The lion is Make-in-India’s mascot. The lion unleashed today (25 September) by the Prime Minister is Gujarat’s pride, and the symbolism suggests that Make-in-India will seek to extend the Gujarat model of business-friendly policies to the whole nation. The key to Make-in-India’s success, however, lies with the states. Modi can deliver only half of what he promises if the states don’t mount the lion.
As launches go, the setting could not have been better. The who’s who of India Inc was in attendance (Mukesh Ambani, Cyrus Mistry, Azim Premji and Yogi Deveshwar, among others). A neat easy-to-navigate website offered potential investors a quick peep into the 25 sectors where India wants to push labour-intensive manufacturing.
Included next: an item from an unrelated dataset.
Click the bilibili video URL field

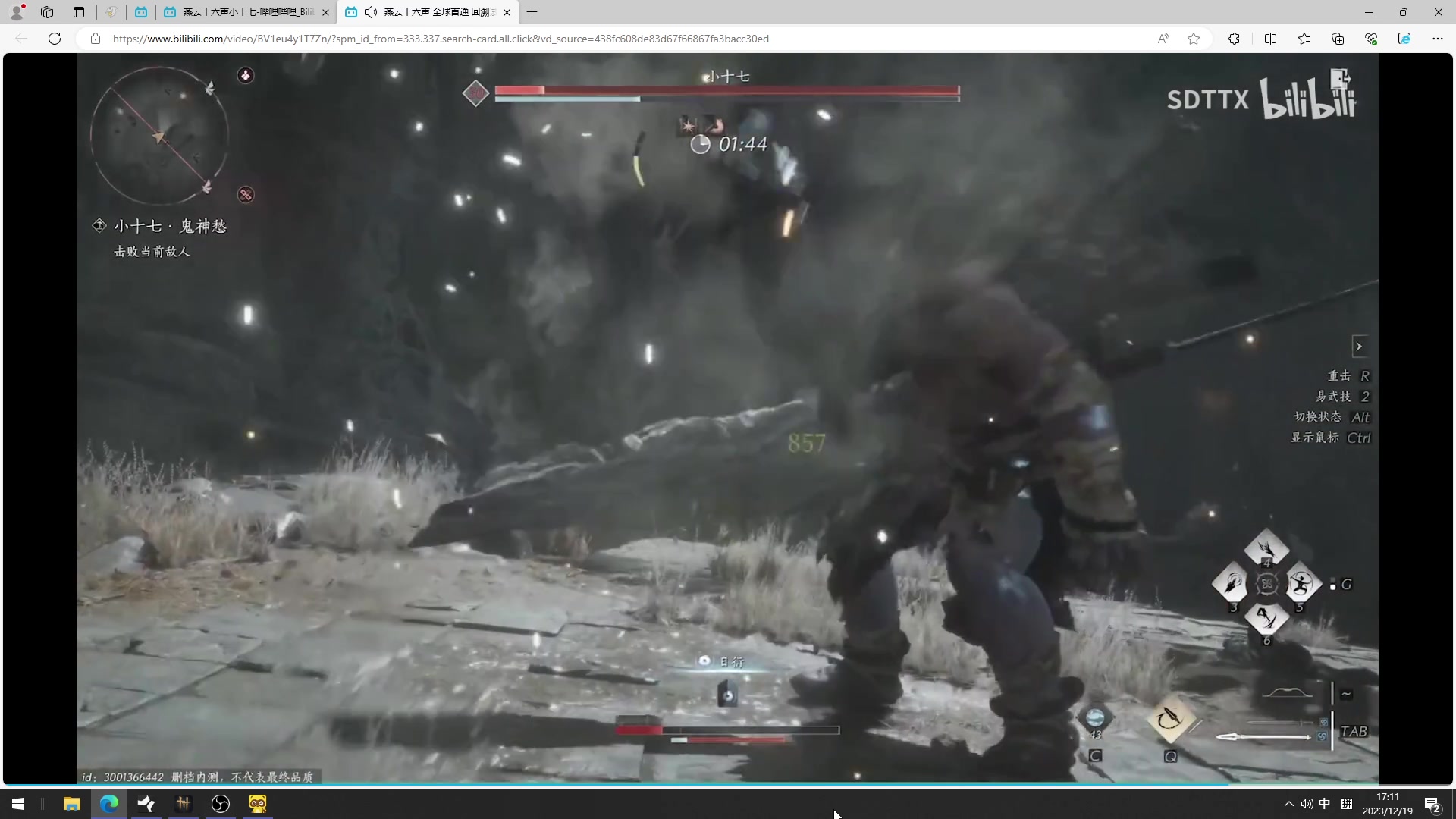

A brochure encapsulating a tweaked National Manufacturing Policy (NMP), complete with promises to steadily deregulate and delicense more and more areas of manufacturing, completed the offering.
Among the dozen delicensing and deregulation measures unveiled during the programme were the following: making the process of applying for licences online with single-window clearances put in place by 31 December 2014, extending the validity period of licences to three years, excluding major components of defence products from licensing, deregulating dual use items (ie, items with both civilian and military use), and self-certifications for most non-risk, non-hazardous businesses. (Read more about these details in our live blog of the event here ).
Coming as it does just as the PM is about to depart for a five-day business and political visit to the US, Make-in-India is targeted not only at Indian investors, but global ones as well. Though the event today at Delhi’s Vigyan Bhavan was largely attended by Indian business leaders, there were some global voices too - including Phil Shaw, CEO of Lockheed Martin India. India, he said, had the advantage of having a young workforce, and “we believe it is the epicentre of innovation.” (To check what Ambani, Premji, Chanda Kochhar and Cyrus Mistry said, read here ).
While businessmen will say nice things in the presence of a prime minister - they may have said much the same if Manmohan Singh was the one announcing the policy and not Modi - two things are different. More homework appears to have been done this time than at any time in the past. And more businessmen believe Modi can deliver on many of his promises.
As we all know, the National Manufacturing Policy (NMP) was announced with much fanfare by UPA Commerce and Industry Minister Anand Sharma as far back as 2011, but it remained a dead letter as the Manmohan Singh government got embroiled in all kinds of scams and did many things to ruin the economic climate by legislating growth-retarding laws. Not surprisingly, business sentiment went down and India Inc doubted the government’s ability to deliver on the policy.
The NDA version of the NMP is not substantially different from what the UPA proposed and the targets are to boost manufacturing growth to 12-14 percent (currently hovering in low single digits), increase manufacturing’s share in GDP from 16 percent to 25 percent, and create 100 million jobs by 2022.
The difference between then and now is actually only Modi - and that is why the same NMP is more believable.
With all his dedication to execution, the one thing one can expect Modi to do is improve India’s rankings in terms of the ease of doing business. One may not be sure of his commitment to big-ticket economic reforms (privatisation, subsidy reductions, et al) or dramatically changing market-unfriendly, growth-inhibiting laws like the Food Security Act or the Land Acquisition Act, but Modi is seriously committed to removing the hurdles to doing business.
This year, India ranked 134 - down from 131 in 2013 - in the World Bank’s measure of the ease of doing business. The NMP and the Make-in-India policy may not achieve big increases in manufacturing’s share in GDP - for that requires big reforms in factors market (labour, land), for which the government may not have the legislative majorities needed - but Modi is sure to do all that he can to change whatever is possible with pure executive action.
The Make-in-India initiative will thus improve India’s ease of doing business dramatically over the next five years, but once this happens, manufacturing will start improving substantially. The larger goals of the NMP cannot be achieved by the centre in isolation. Real changes have to happen at the state level, and for this federalism and devolution of financial powers to states may be more important than a Make-in-India policy or an NMP. A Rajasthan under Vasundhara Raje has grasped this, but it is not clear if other states are eager to make changes.
What Modi can definitely deliver is a change in the central government’s attitude to business. And that is no mean gain for an India Inc bruised and battered by UPA’s wayward governance.